Arrange the data from the line containing "Identify the location" through the end as a numbered list. Skip blank lines and leave out the pictures.

(Stored items)
--- --- ---
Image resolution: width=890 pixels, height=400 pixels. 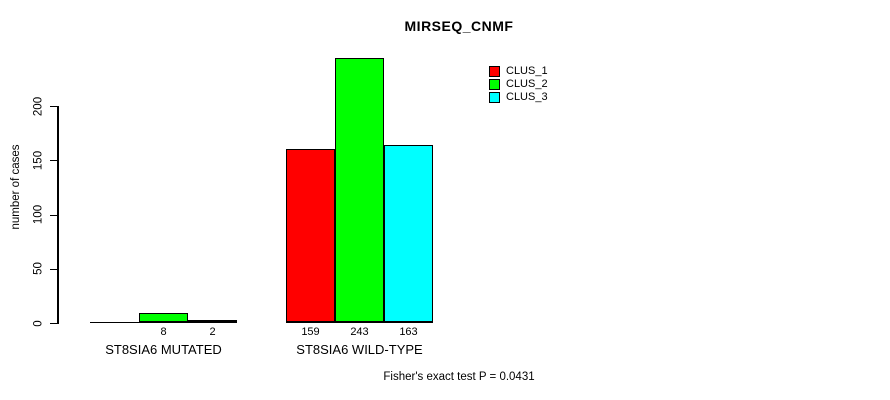 What do you see at coordinates (38, 323) in the screenshot?
I see `y-tick-label: 0` at bounding box center [38, 323].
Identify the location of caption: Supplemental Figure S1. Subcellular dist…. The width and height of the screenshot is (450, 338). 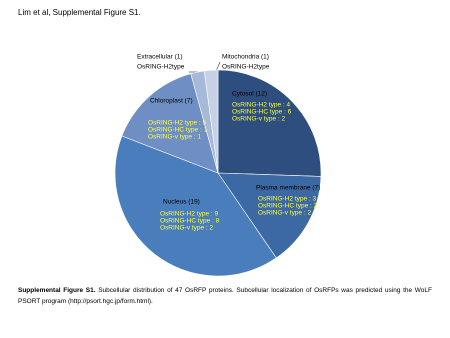
(225, 296).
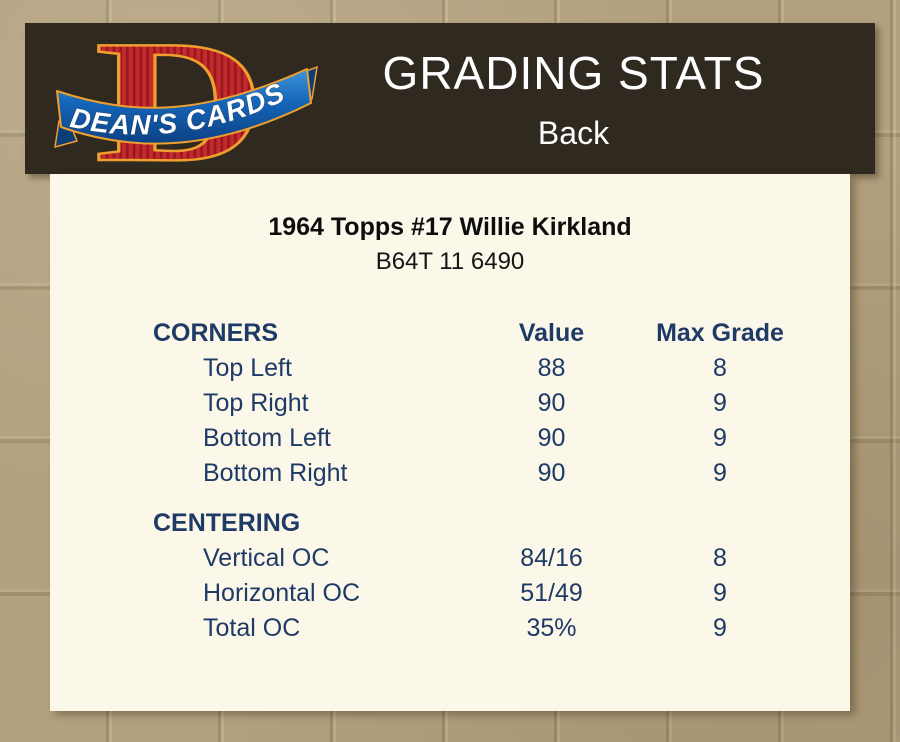  Describe the element at coordinates (248, 368) in the screenshot. I see `row-label: Top Left` at that location.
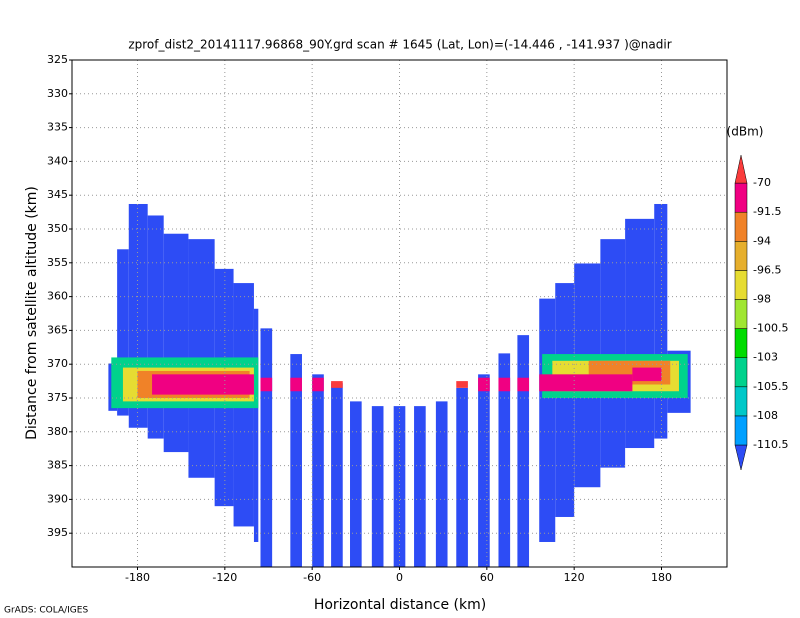  What do you see at coordinates (767, 212) in the screenshot?
I see `colorbar-tick-label: -91.5` at bounding box center [767, 212].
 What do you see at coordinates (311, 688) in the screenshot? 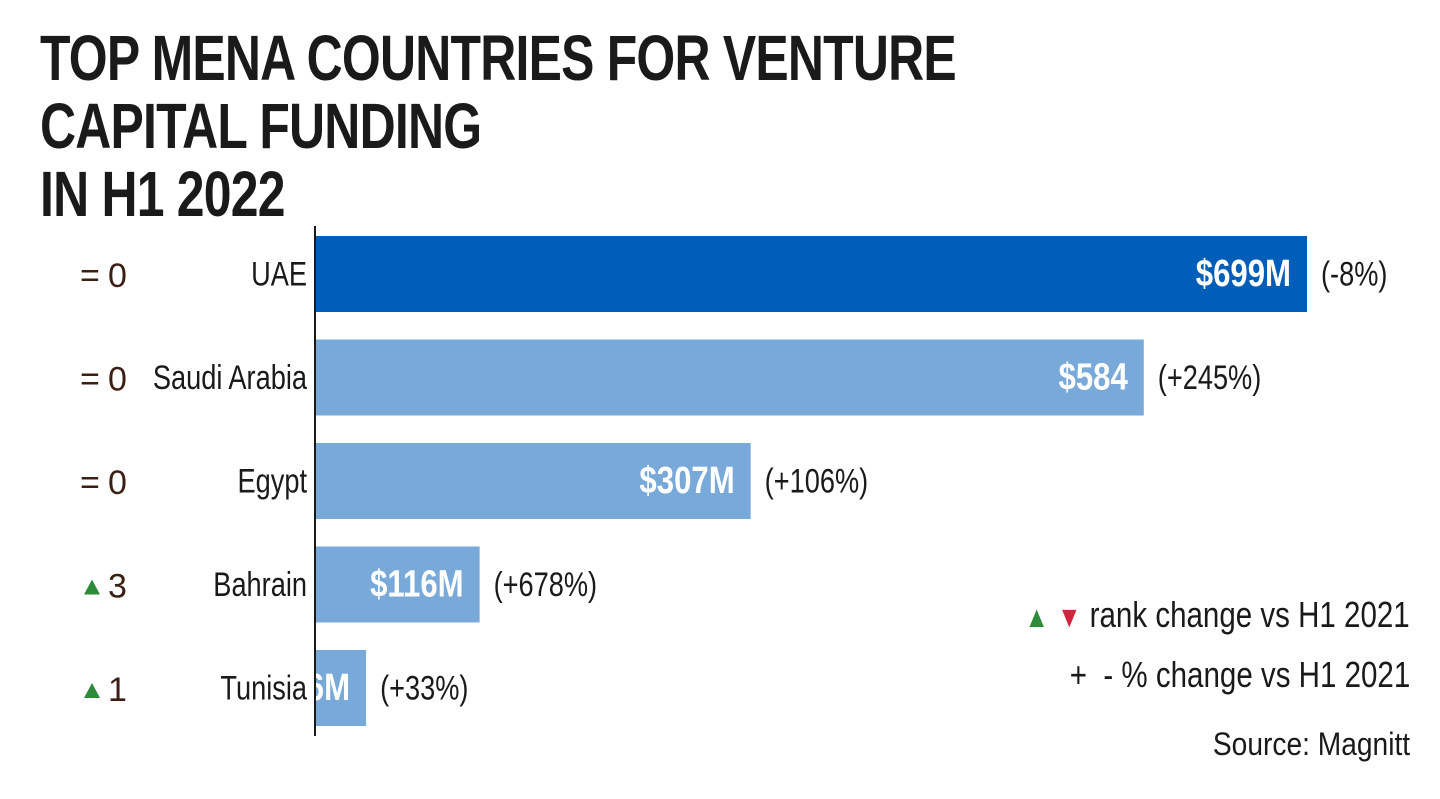
I see `bar-value-label: $36M` at bounding box center [311, 688].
--- --- ---
Task output
1. Identify the location of caption: Supplemental Figure S1. Subcellular dist…. The width and height of the screenshot is (450, 338). 
2. (225, 296).
3.   Describe the element at coordinates (248, 368) in the screenshot. I see `row-label: Top Left` at that location.
4.   What do you see at coordinates (767, 212) in the screenshot?
5. I see `colorbar-tick-label: -91.5` at bounding box center [767, 212].
6.  What do you see at coordinates (311, 688) in the screenshot? 
7. I see `bar-value-label: $36M` at bounding box center [311, 688].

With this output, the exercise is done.